I really liked the talk about the urban layout of the whole plaza. I specifically enjoyed 4 things: shopping center, destruction of medieval architecture, riot police, urban functions. 

  1. Shopping Center: The rationalization and organization of a shopping center is huge for a number of reasons. For one, the shopping center gives a space where people can go and obviously shop, but also meet and socialize. The shopping center also conveys the emperor’s interest. If a mayor were to do this in NYC, the civilians may say something like, “He is focused on the betterment of the community.” Could this shopping center be a stunt to better the image of an emperor? Most likely, but it still brings positive consequences. 
  2. Destruction: Mussolini is a questionable character to say the least. If I remember correctly, he destroyed medieval history and structures to make room for the Roman ones. I am sure much was lost, but lots was rediscovered as well. Destruction is a very interesting concept as it yields varying consequences and has multiple functions. 
  3. Riot Police: The connection between the way armies fought and marched in antiquity and the way the riot police march and attack innocent civilians is uncanny. The literal organization of the march with the way the shields are positioned is the same between the era’s. This continues to show us how some things transcend time and the old and present are always connected. 

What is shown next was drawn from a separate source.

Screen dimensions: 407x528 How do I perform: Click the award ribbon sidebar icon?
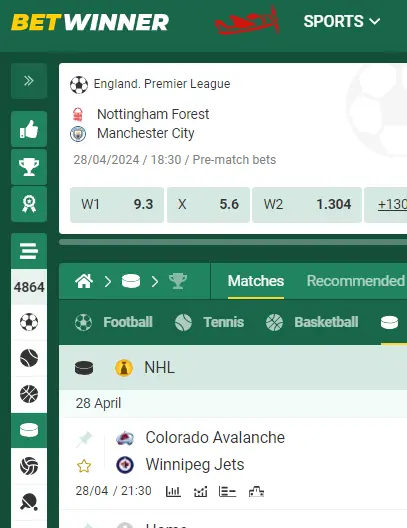(29, 204)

Urban Functions: I like the way Augustus portrayed himself. In Rome Alive! Aicher references Augustus as he says: “I completed the Forum of Caesar” (Augustus, Achievements 20, referenced in Aicher 2004, 193). He made sure that he was not seen as a tyrannical leader. In fact, it seems he did everything to look like he was not in power. I like the way Prof. Yarrow pointed out the wall and the bend in it. It signifies purchase over conquering. Augustus was a genius from the way he made people turn towards Julius Caesar’s altar (I believe)–signifying a change in time–to the way he conveyed purchasing the land over conquering it. The dude was a master at propaganda and subtle control.

I really liked seeing Trajan’s Column and imagining what the Column of Marcus Aurelius truly looks like. This is nothing but an architectural innovation and I loved just being in its presence. I really enjoyed the talk on the will that this Column places on the viewer. From the sheer size of the Column to its helical frieze, it conveys something that is beyond comprehension.